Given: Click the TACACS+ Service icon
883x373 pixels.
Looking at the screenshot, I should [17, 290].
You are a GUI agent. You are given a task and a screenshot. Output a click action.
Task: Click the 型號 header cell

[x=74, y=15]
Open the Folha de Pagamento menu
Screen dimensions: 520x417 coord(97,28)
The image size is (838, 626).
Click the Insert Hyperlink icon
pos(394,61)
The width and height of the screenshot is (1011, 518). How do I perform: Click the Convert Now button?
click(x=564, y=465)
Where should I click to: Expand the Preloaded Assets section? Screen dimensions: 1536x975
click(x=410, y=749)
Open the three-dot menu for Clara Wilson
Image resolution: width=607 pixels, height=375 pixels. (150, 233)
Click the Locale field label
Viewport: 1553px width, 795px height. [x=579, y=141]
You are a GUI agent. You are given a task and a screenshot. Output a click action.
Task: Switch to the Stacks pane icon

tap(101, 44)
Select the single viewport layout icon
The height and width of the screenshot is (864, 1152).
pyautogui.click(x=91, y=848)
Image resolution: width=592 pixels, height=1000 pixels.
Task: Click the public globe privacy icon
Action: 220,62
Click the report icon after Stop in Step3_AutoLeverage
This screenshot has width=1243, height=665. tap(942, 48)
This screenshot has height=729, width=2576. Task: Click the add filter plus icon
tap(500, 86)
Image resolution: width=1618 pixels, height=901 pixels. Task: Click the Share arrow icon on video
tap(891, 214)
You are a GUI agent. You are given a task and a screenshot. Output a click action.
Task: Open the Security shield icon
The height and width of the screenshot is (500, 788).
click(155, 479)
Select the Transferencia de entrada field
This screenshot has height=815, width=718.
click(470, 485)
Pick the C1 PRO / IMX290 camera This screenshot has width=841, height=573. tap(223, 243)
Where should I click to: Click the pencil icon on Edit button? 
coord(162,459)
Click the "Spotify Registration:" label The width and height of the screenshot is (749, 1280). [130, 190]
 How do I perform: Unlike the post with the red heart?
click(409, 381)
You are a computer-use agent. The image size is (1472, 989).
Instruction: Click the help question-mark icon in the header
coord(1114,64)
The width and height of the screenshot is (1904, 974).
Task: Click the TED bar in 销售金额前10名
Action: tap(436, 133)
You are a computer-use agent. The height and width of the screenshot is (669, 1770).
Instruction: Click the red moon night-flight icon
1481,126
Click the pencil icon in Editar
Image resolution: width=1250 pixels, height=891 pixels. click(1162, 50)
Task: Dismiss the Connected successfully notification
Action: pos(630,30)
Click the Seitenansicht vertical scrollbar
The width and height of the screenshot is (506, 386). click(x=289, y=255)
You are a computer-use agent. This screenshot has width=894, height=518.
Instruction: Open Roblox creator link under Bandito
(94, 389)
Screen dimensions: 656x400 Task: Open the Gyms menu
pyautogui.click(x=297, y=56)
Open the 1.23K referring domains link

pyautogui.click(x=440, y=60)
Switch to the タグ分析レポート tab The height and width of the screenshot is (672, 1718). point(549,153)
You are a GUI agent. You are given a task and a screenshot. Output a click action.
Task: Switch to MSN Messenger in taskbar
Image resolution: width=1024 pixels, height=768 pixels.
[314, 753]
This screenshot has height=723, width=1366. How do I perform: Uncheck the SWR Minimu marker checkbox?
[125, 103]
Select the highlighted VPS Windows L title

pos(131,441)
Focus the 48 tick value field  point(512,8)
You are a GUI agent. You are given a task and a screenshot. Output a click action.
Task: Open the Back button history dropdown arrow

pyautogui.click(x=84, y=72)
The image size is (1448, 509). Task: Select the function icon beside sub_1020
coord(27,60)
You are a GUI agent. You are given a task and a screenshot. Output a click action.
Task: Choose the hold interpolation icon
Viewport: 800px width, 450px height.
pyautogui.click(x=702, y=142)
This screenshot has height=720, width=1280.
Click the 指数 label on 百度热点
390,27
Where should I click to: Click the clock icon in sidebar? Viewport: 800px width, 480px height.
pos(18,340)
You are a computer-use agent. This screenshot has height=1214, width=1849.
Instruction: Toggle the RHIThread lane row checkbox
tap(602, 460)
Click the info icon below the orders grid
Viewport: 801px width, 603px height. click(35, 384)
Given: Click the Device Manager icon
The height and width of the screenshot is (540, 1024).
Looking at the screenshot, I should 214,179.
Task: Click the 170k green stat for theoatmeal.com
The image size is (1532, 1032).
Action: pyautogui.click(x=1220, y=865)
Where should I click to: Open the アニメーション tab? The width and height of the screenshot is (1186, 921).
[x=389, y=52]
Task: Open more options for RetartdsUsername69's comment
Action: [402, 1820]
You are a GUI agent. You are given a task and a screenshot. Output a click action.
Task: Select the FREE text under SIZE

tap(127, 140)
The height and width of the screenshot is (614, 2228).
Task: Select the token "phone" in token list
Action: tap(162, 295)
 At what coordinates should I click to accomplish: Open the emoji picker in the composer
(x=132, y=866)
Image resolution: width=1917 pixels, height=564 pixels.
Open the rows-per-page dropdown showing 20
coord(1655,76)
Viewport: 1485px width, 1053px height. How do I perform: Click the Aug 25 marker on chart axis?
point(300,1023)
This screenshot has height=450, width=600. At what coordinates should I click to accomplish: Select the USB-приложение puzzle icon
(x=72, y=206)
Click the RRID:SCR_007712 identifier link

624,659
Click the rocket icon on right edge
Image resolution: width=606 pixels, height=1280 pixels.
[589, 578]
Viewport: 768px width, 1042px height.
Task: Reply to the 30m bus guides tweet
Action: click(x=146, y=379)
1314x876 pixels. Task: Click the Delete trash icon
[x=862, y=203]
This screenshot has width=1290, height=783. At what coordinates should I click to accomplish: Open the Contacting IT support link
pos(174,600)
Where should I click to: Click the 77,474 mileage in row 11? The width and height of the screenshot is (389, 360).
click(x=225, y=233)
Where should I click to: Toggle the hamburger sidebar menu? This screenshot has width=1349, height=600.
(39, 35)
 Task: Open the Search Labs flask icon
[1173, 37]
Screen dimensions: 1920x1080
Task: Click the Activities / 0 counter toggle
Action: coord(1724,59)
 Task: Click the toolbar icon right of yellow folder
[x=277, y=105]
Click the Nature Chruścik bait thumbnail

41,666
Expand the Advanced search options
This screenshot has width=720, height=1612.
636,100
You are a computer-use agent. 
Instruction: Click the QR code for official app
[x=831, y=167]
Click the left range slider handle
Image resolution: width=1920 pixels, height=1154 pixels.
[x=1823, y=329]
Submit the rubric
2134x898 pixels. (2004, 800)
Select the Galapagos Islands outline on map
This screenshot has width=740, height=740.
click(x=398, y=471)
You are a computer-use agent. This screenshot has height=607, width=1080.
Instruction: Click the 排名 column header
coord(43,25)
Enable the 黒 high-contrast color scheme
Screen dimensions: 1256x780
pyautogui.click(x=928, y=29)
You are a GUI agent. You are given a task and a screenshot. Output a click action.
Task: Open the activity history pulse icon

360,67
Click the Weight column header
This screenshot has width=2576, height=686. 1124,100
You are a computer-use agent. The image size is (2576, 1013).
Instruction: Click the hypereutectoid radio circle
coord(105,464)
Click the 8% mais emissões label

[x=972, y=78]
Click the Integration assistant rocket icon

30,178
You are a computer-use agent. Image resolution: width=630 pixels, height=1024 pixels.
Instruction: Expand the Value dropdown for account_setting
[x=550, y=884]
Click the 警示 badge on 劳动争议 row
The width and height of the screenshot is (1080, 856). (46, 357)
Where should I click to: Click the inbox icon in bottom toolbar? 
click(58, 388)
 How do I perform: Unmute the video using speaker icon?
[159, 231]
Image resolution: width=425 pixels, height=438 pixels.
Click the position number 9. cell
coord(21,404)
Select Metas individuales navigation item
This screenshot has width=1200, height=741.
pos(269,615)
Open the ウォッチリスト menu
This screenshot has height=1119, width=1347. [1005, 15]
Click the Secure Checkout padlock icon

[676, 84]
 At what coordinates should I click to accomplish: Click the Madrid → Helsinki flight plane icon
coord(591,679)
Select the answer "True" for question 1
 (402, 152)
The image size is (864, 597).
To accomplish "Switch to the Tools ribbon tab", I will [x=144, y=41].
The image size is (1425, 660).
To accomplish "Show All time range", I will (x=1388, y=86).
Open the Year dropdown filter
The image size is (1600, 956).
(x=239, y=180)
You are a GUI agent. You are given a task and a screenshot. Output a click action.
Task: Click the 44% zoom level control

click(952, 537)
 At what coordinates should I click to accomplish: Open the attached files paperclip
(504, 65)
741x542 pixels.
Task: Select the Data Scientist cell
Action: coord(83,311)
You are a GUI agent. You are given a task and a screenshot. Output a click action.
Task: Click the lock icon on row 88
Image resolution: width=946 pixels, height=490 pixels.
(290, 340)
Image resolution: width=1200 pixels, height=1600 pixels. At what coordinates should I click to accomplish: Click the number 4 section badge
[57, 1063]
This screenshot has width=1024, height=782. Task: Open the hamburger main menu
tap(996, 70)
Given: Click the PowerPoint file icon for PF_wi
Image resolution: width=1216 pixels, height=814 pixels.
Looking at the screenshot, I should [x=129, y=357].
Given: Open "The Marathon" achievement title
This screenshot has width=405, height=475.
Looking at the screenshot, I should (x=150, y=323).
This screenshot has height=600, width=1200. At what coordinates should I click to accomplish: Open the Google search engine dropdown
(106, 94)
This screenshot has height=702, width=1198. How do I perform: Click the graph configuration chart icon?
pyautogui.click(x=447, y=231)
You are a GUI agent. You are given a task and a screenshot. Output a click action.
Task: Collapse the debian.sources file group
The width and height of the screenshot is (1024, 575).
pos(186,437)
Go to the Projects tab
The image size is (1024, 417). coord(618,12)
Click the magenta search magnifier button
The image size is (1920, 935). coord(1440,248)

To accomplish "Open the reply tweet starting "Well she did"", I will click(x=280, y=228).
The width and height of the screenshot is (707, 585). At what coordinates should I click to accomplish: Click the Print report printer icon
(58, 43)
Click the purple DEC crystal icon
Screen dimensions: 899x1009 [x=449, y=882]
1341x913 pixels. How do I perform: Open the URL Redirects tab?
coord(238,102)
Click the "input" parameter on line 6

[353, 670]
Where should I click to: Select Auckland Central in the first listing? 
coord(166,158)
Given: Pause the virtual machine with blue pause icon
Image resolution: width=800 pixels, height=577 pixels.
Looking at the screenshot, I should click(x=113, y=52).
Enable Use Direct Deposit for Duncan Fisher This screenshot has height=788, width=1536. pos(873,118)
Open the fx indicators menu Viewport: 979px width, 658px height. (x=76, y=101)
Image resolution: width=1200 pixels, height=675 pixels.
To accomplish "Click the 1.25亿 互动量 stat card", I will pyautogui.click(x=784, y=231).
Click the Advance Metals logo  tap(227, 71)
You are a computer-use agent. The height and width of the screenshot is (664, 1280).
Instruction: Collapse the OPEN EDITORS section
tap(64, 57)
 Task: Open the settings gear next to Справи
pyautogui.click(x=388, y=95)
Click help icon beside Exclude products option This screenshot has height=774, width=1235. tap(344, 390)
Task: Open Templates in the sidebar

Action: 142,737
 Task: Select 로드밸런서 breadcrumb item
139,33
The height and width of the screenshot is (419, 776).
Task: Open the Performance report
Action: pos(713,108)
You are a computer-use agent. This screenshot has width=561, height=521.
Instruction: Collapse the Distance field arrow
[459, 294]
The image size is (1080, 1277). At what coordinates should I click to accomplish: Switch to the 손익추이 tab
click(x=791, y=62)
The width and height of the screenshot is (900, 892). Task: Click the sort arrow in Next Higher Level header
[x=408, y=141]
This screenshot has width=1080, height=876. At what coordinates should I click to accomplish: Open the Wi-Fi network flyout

- - - - - - -

### Exercise description
Your task is to list each line of the records with the word "range".

### Solution below
Click the left range slider handle
To accomplish "Show All time range", I will (x=1388, y=86).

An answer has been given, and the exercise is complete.